[Collected data entries]
########

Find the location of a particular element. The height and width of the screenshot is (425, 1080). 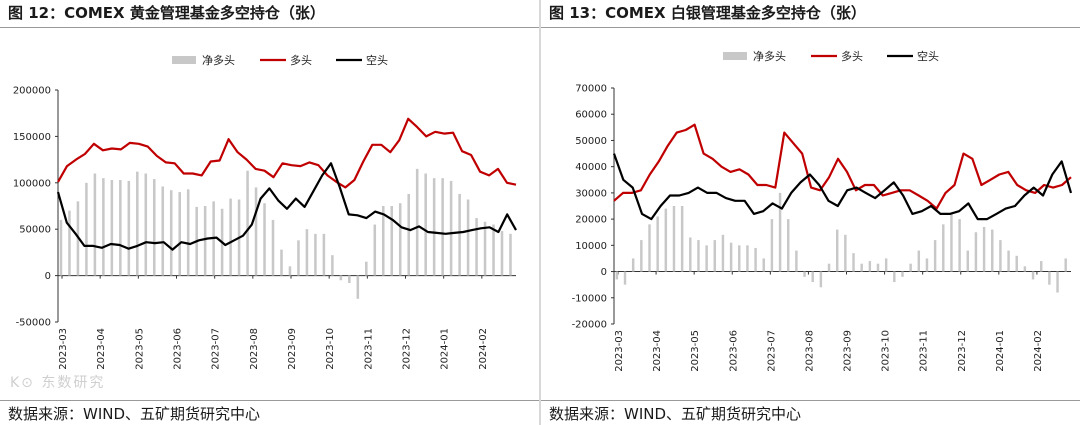

short-series-line is located at coordinates (286, 206).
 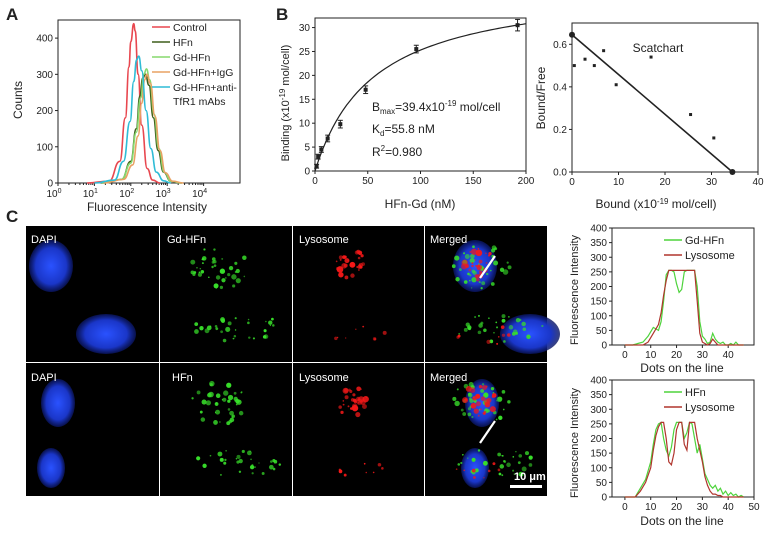 I want to click on scatchard-point, so click(x=651, y=57).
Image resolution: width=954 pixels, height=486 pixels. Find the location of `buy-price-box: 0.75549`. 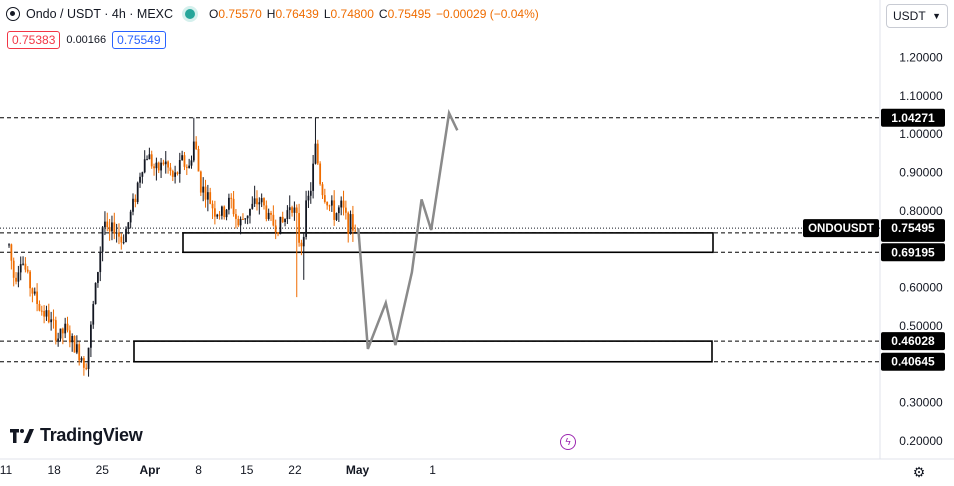

buy-price-box: 0.75549 is located at coordinates (139, 40).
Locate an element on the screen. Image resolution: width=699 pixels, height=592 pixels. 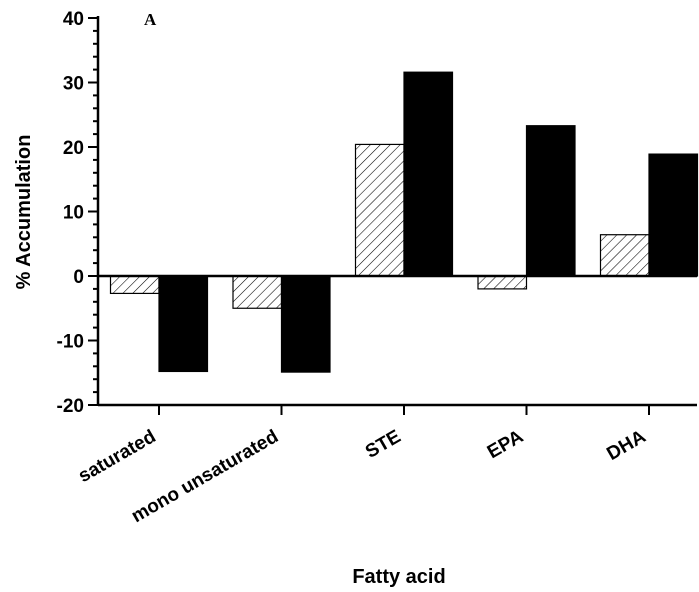
y-tick-label: 40 is located at coordinates (74, 20).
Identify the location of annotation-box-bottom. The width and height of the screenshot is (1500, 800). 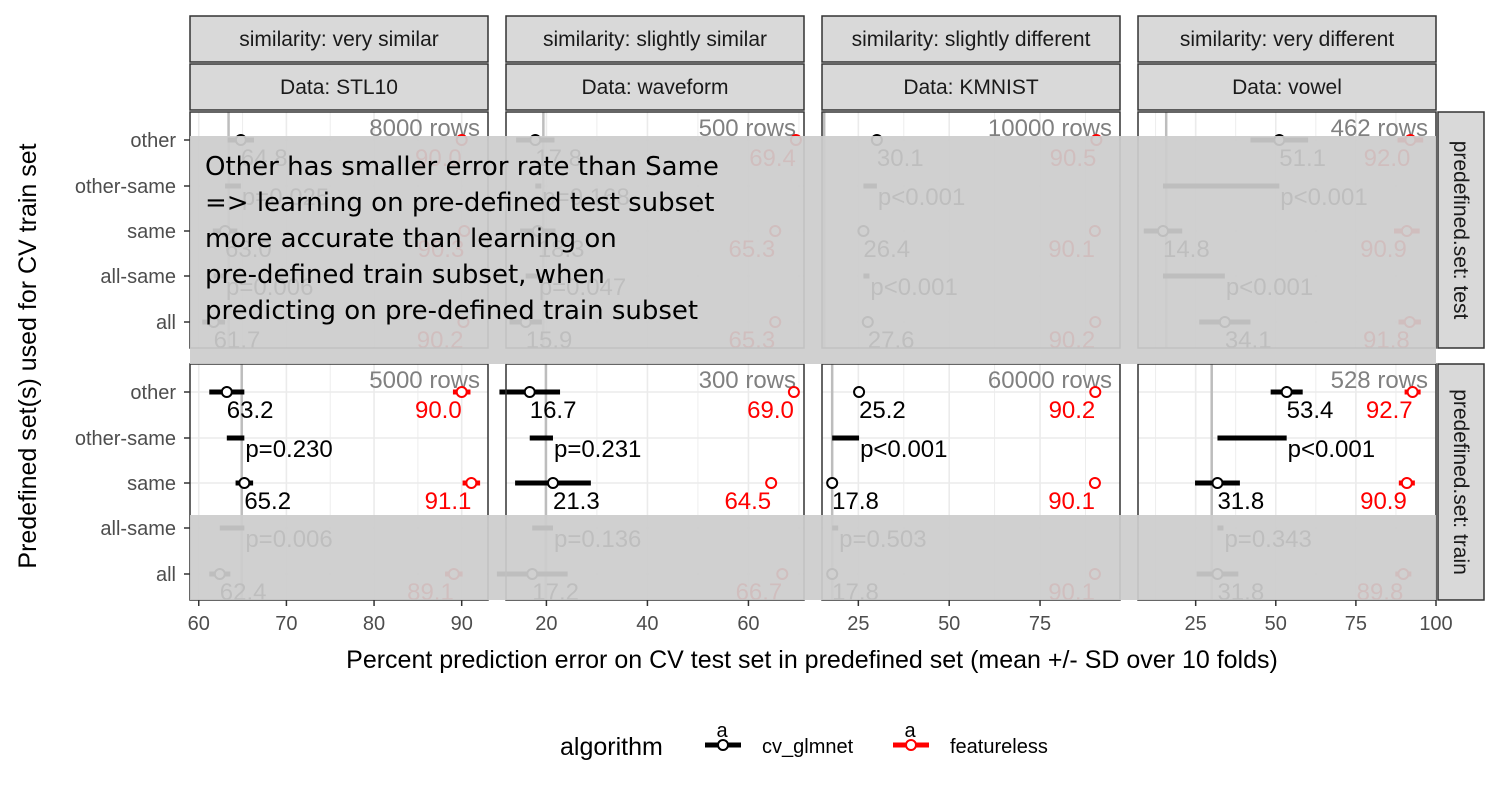
(813, 558).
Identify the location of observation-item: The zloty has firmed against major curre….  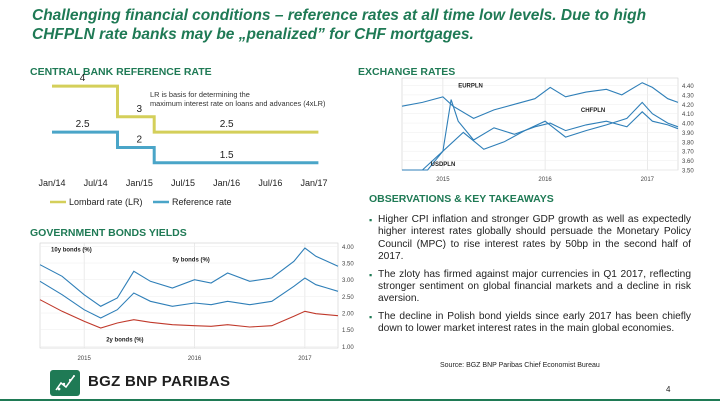
(530, 288).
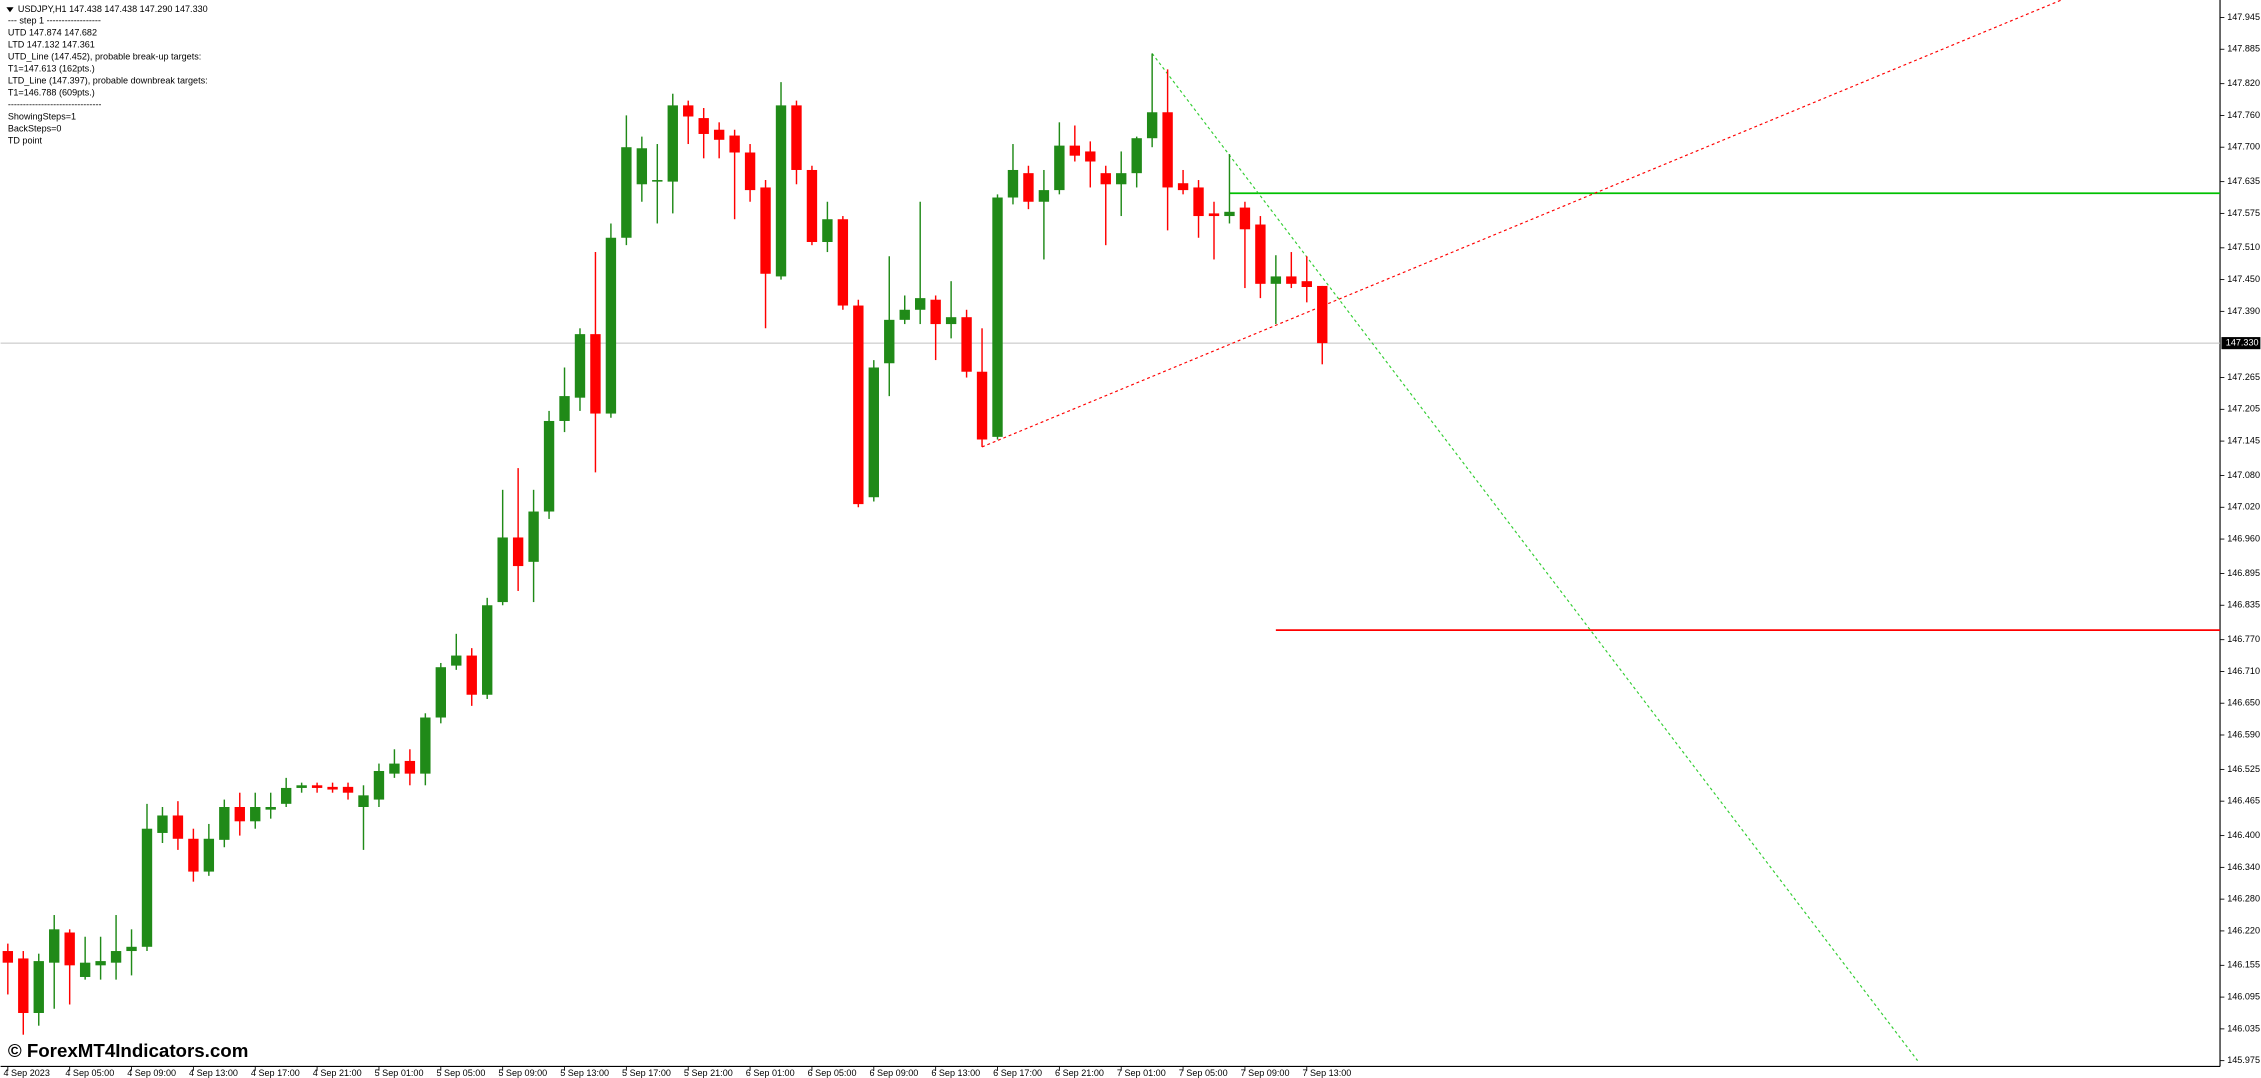  I want to click on y-tick-label: 145.975, so click(2244, 1060).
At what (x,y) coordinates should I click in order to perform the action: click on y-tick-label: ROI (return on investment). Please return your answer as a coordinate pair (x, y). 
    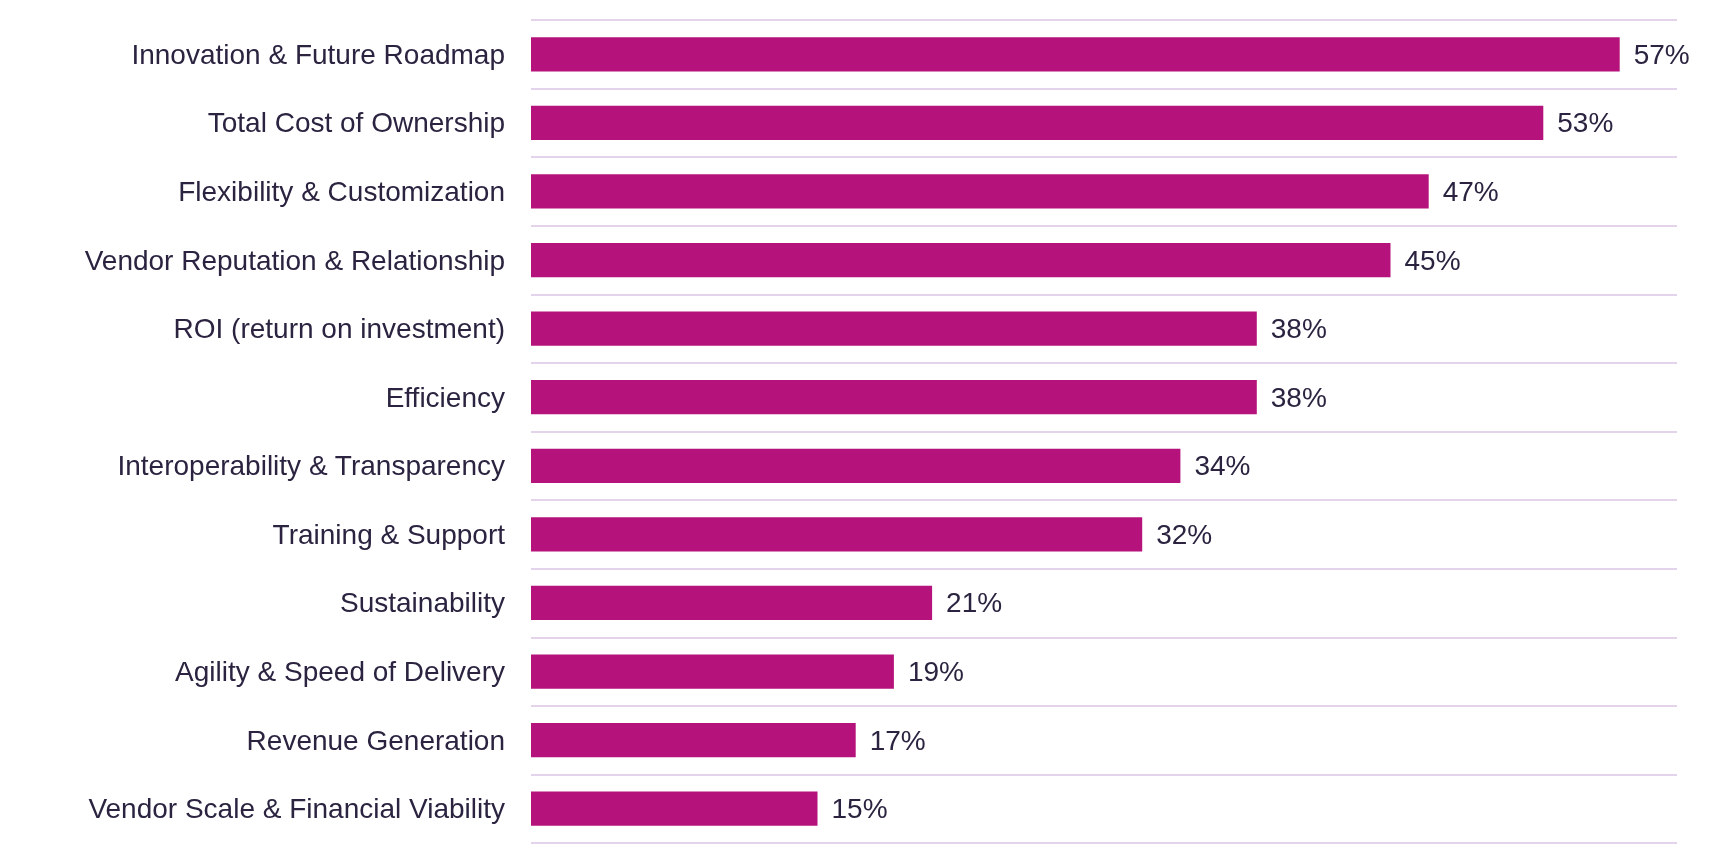
    Looking at the image, I should click on (339, 329).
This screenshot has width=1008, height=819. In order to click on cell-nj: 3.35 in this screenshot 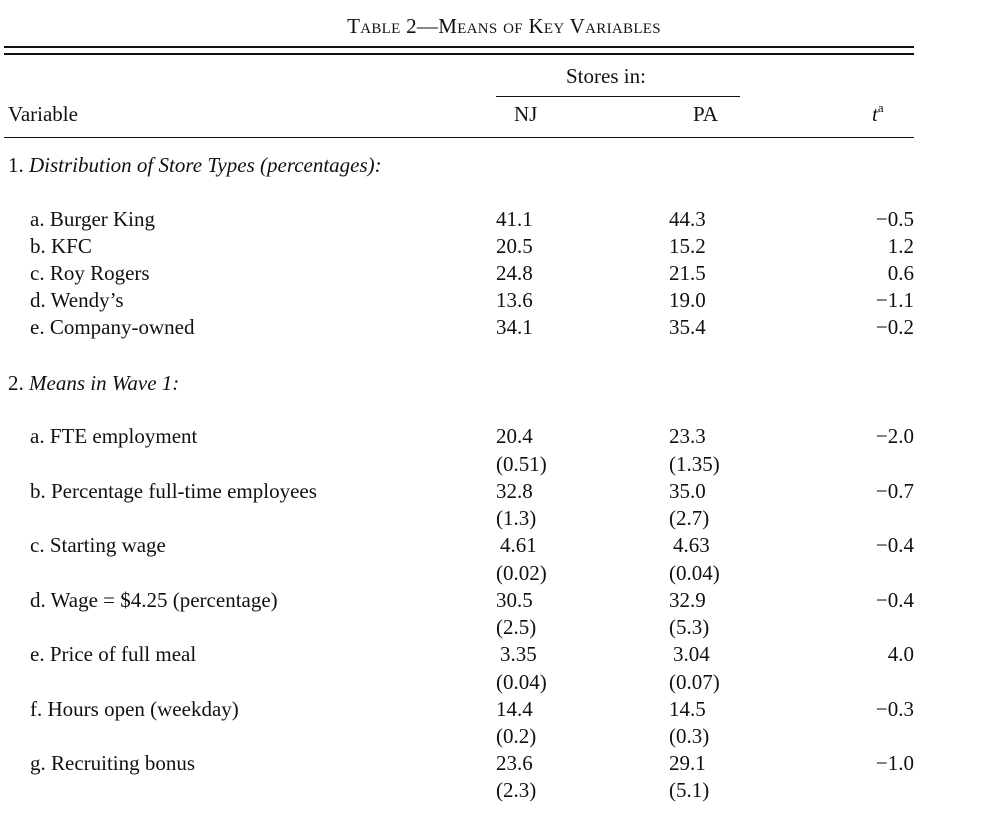, I will do `click(518, 654)`.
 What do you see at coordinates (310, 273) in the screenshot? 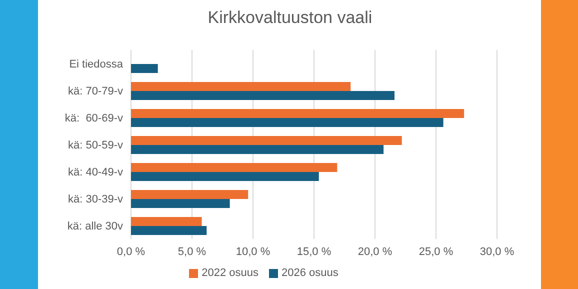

########

### Required work
Copy the entries from the start through the line that contains "I want to click on scatchard-point, so", replacing "particular" with "specific" and changing nothing else. Leave the pictures out.

### Answer section
Find the location of a specific element. The height and width of the screenshot is (425, 1080). 

short-series-line is located at coordinates (286, 206).
  I want to click on scatchard-point, so click(x=651, y=57).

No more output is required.